Na Newsweek, ele havia esclarecido que, “antes de decidir se publicaríamos a informação, pedimos a dois funcionários do Departamento de Defesa, separadamente, que a comentassem. Um se recusou a nos dar uma resposta; o outro contestou um aspecto diferente da matéria, mas não colocou em dúvida a denúncia sobre o Corão”.

O episódio reavivou entre os críticos americanos da mídia as cobranças sobre o uso de fontes anônimas (ver neste blog a nota “Se o off é inevitável, não relaxe”), sem falar nas acusações dos porta-vozes do governo à “irresponsabilidade” da revista.

A Newsweek insiste que a fonte que estava impedida de identificar já tinha se mostrado confiável no passado e tinha condições de acesso ao documento a que se referiu.

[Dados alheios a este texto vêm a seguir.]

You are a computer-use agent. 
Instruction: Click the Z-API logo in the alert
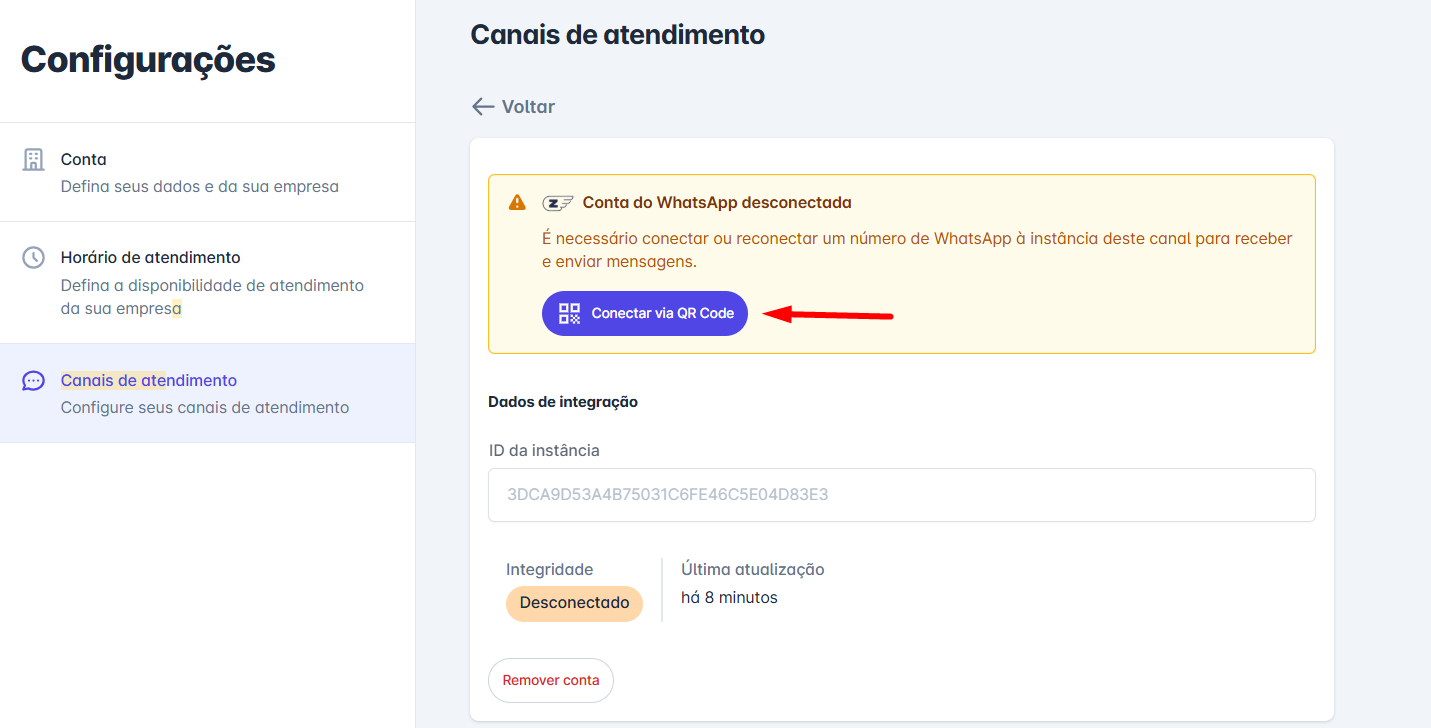tap(558, 203)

A direção da revista concluiu que valia a pena dar uma nota sobre o assunto na seção Periscópio porque pela primeira vez a fonte era americana. Outros órgãos de imprensa precederam a Newsweek em revelações do gênero, mas sempre baseadas em depoimentos de presos libertados de Guantánamo.

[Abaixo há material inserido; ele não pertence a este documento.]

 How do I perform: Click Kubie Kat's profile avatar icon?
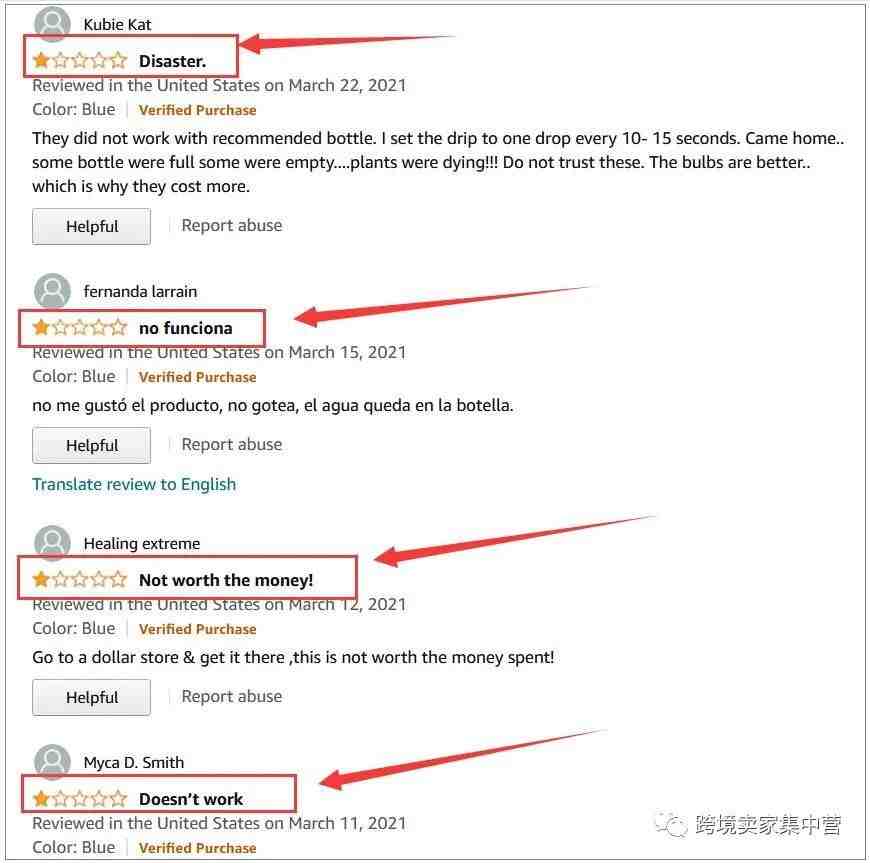(52, 23)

Mas, com toda probabilidade, o que fez a revista dar a nota foi outra coisa que não parece ter ocorrido aos críticos: a sua plausibilidade.

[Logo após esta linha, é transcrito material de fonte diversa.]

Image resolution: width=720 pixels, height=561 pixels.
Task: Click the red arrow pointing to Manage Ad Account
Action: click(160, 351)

Depois das evidências dos maus-tratos a que são submetidos os mais de 500 presos de Guantánamo; das abjetas sevícias e humilhações sexuais documentadas no presídio de Abu Ghraib, em Bagdá; e das denúncias, igualmente sólidas, de que os americanos terceirizaram a tortura — entregando suspeitos de terrorismo aos serviços de segurança de países, como Egito, Jordânia, Paquistão, Turquia e mesmo a Síria, cujos regimes políticos não estimulam propriamente o respeito aos direitos humanos, muito menos a punição a torturadores — nenhum jornalista americano isento ficará estarrecido se uma fonte credenciada lhe confidenciar que interrogadores de Guantánamo jogaram o sacrossanto livro dos muçulmanos na privada e puxaram a descarga.

Em suma, não apenas a fonte era crível, mas principalmente o ultraje relatado era crível. A direita americana repete sem cessar nos seus blogs o mantra da crescente perda de credibilidade da mídia tradicional do país. Mas esse descrédito não se compara ao do governo Bush perante os jornalistas que não estão a seu serviço ou temem ser estigmatizados como “liberais”.

Em outros tempos, a Newsweek iria mais longe do que foi na checagem do que lhe disse a fonte de confiança e, mesmo se a averiguação desse positivo (ou não desmentisse frontalmente a informação vazada), o editor pensaria duas vezes antes de autorizar a publicação da notícia.

É o governo Bush — não a imprensa honesta — que precisa provar toda hora a sua inocência. E não tem conseguido.